Practical Implications

For practitioners in interpretability:

• The notion that simply scaling up SAE dictionary size will eventually produce a unique, irreducible set of semantic features is empirically unsupported.
• The features found by SAEs are not invariant to dictionary size—larger models not only detect increasingly fine-grained phenomena but also form features that are compositions rather than fundamental atoms of computation.
• The selection of SAE width (dictionary size) must be made pragmatically, with respect to the interpretability or intervention objective, rather than in search of a “true” basis.

Algorithmic and Implementation Advice:

• SAE Stitching: When comparing SAEs of different widths, cluster decoder directions by cosine similarity to identify shared vs. novel features. This allows for smooth interpolation between SAE configurations for diverse interpretability experiments.
• Meta-SAEs: Training a meta-SAE (using e.g., BatchTopK, JumpReLU, or other recent sparse coding variants) on existing SAE decoder sets can reveal compositionality and may assist in quantifying polysemanticity versus monosemanticity in feature sets.
• Evaluation: Employ linear probes or sparser diagnostic probes (using only 1 or a few latents) to test for presence and specificity of known ground-truth features. Results indicate no monotonic relationship between increased SAE size and improved probe accuracy or concept causality disentanglement.

Resource and Scaling Considerations:

• Scaling SAEs to very high dictionary sizes significantly increases both compute and storage requirements, yet the marginal returns in unique, interpretable features diminish.
• Evaluation must account for both reconstruction quality and interpretability—larger SAEs can “hide” compositional features behind sparser, but more polysemantic, latents.

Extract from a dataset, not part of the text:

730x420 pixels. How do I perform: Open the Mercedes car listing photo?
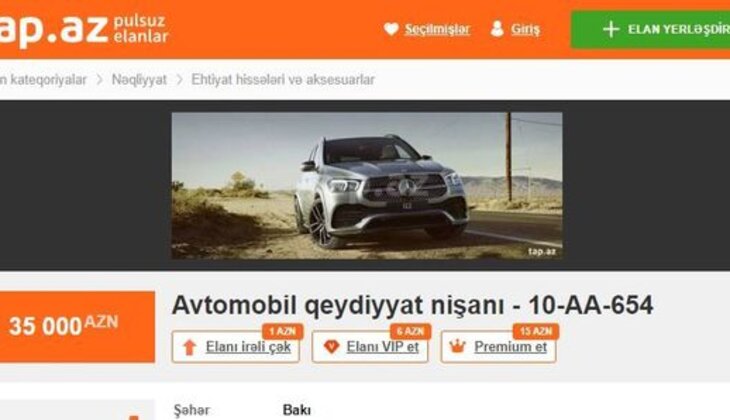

Theoretical and Research Implications

• The results challenge the assumption that high-sparsity, overcomplete representations are sufficient for capturing “ground truth” semantic features in deep networks.
• The findings bolster the growing literature suggesting that superposition, feature splitting, and compositionality are not mere artifacts, but fundamental limits of current dictionary learning in deep model activations.
• It remains open whether alternative methods (e.g., non-linear, structured, or supervised decompositions) can succeed at identifying canonical units, or whether model representations inherently resist such atomic decomposition.

Future Directions

Further research is advised in:

• Investigating non-linear feature decompositions, potentially incorporating relational or graph-based constraints to encourage atomicity.
• Benchmarking alternative sparse coding approaches against the compositionality and completeness criteria on a wider set of model architectures and domains.
• Task-specific dictionary adaptation, where SAE width and sparsity are dynamically tuned to the requirements of the interpretability or control task, rather than seeking universality.

The interactive dashboard and code resources associated with this work provide a valuable foundation for extending these analyses and fostering more rigorous, task-driven approaches to feature extraction in mechanistically interpretable AI.